KARACHI: The Pakistan stocks gained 1.2 per cent during the week ended December 17, 2021, and analysts expect the market to move both ways next week.
Further, a mini-budget is expected soon, where the market will react to any introduction, re-imposition or removal of duties and subsidies.
“There is a likelihood that [the] inflationary pressures will start paring once the commodity prices lose more steam from tightening by global central banks,” Wajid Rizvi at JS Global Capital said.
“We believe further tightening in Pakistan will be slower than previously anticipated leaving January 2022 with a status quo stance. We expect [the] policy rate to peak at 10.75 per cent during CY22 where shifts in [the] policy stance will be at a sedated pace, compared with recent actions.”
The Pakistan Stock Exchange KSE-100 shares Index gained 1.23 per cent, or 504.9 points, to close at 43,900.68 points.
Recovery in participation came in with average daily trading volumes increasing by 30 per cent to 265.02 million shares. The average value of traded securities for the outgoing week increased 12.8 per cent to $47.05 million.
The week started with dismal performance, as the market awaited clarity regarding the monetary policy action. The central bank on Tuesday increased the policy rate by 100bps to 9.75 per cent, as opposed to 175bps room implied by the secondary market yields, which also indicated that the policy settings will remain broadly unchanged in the near-term.

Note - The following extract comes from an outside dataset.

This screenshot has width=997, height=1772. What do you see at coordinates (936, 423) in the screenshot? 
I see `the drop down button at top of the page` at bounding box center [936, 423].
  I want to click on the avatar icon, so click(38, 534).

The market reacted positively to the news and cyclical sectors got in the limelight, especially after the central bank’s indication of no policy move in January 2022.

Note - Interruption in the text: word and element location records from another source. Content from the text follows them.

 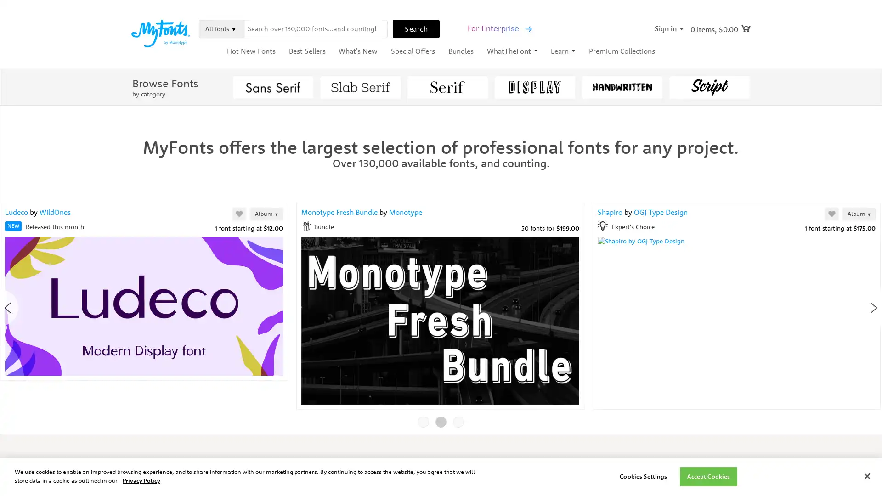 What do you see at coordinates (523, 225) in the screenshot?
I see `Submit` at bounding box center [523, 225].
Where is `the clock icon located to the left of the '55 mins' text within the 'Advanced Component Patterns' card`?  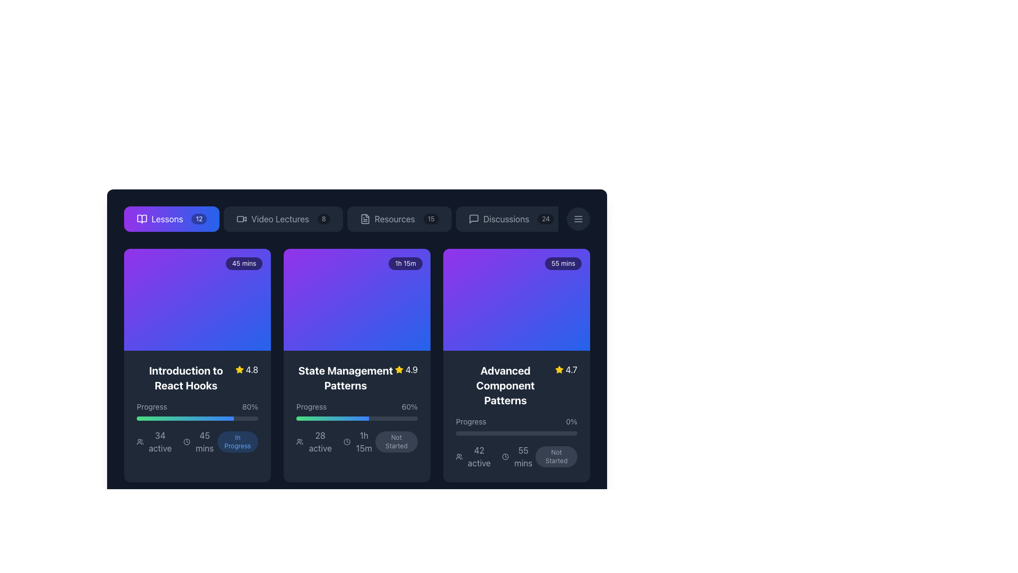 the clock icon located to the left of the '55 mins' text within the 'Advanced Component Patterns' card is located at coordinates (505, 455).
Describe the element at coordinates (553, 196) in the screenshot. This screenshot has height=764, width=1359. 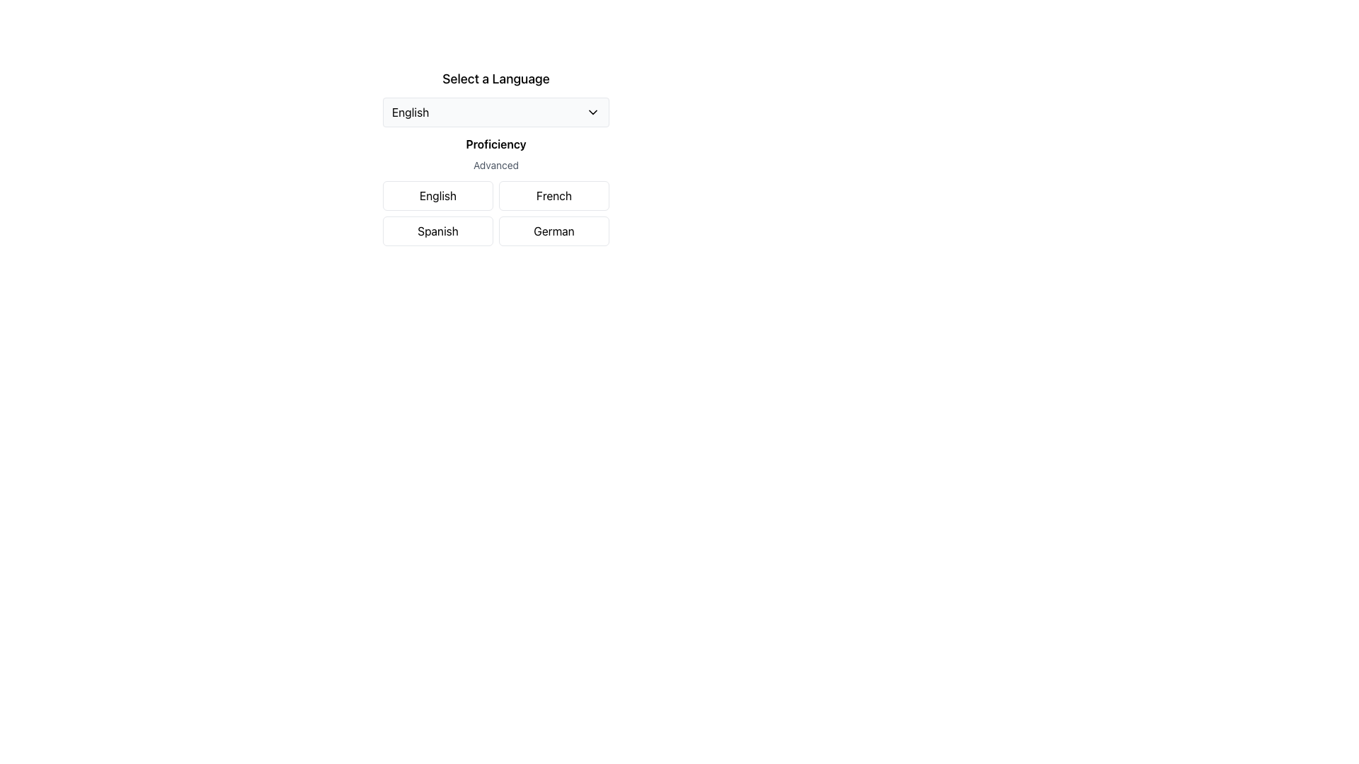
I see `the rectangular button labeled 'French' with rounded corners, located in the top-right slot of the button grid` at that location.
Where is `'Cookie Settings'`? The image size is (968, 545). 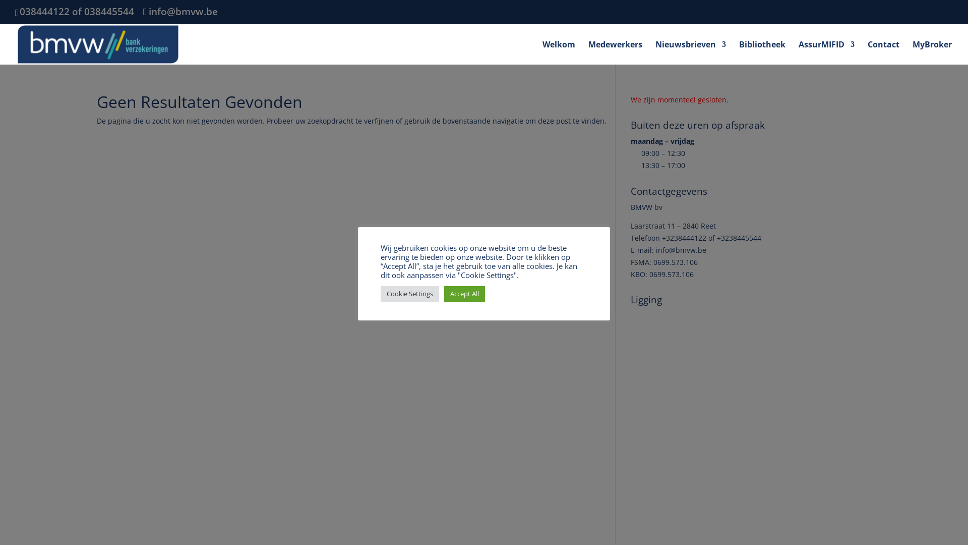 'Cookie Settings' is located at coordinates (410, 293).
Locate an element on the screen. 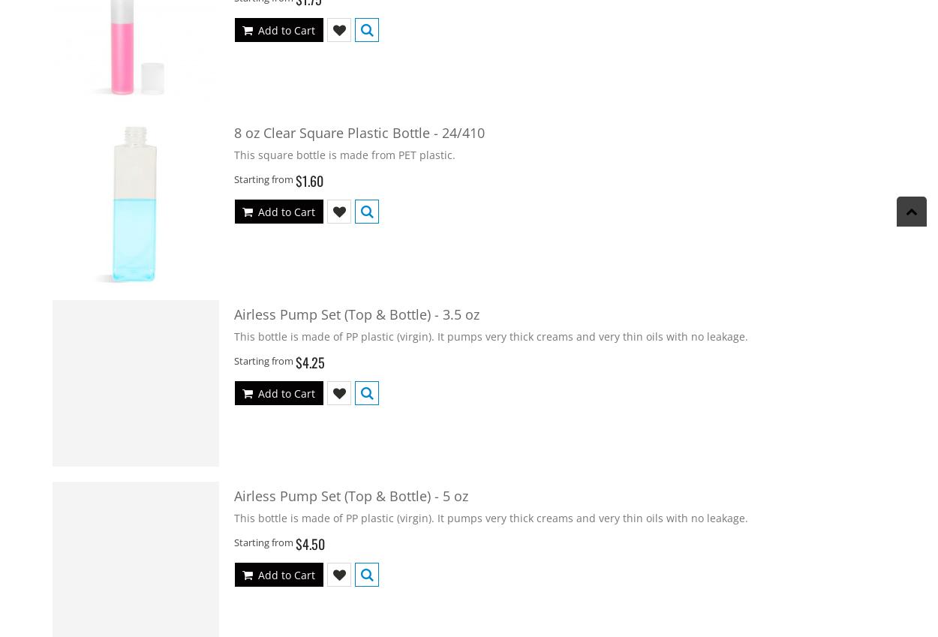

Nonetheless, concerns over macroeconomic indicators, continuous rupee depreciation, and immune behaviour of cutoffs in T-bills auction mid-week tempted the investors to book gains the next day.
The market regained some confidence on the last trading day when yields in the secondary market dropped in reaction to the SBP’s announcement of liquidity injection.

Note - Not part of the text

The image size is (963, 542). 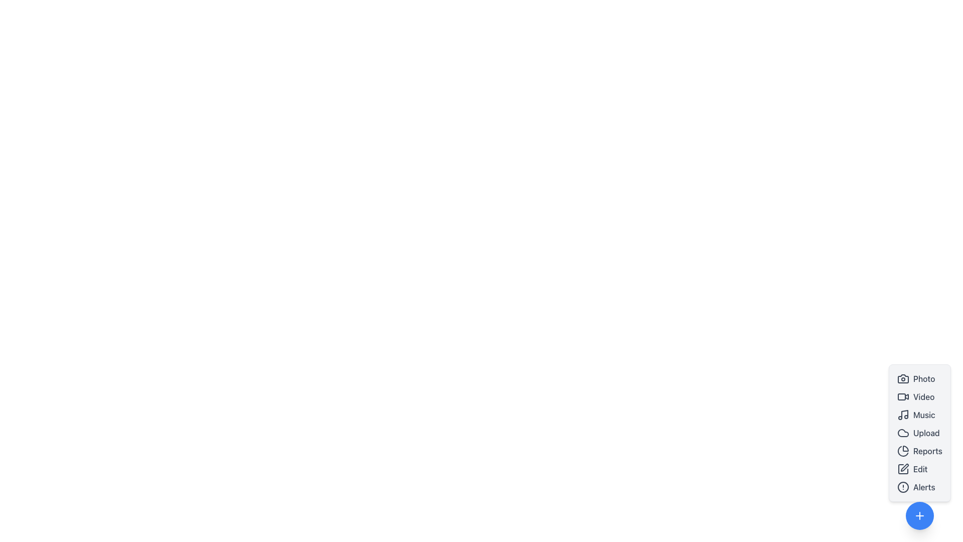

Cements, up 5.8 per cent and engineering, up 9 per cent were among the key performers this week.
On the news front, the government reduced the rates for petrol and diesel by Rs5/litre, adjusting for the decline in the global oil prices. Moreover, the Cabinet Committee on Energy (CCoE) approved a gas load management plan under which gas to the compressed natural gas (CNG) sector will remain suspended until the middle of February 2022, while non-export sectors will be provided gas every alternative week.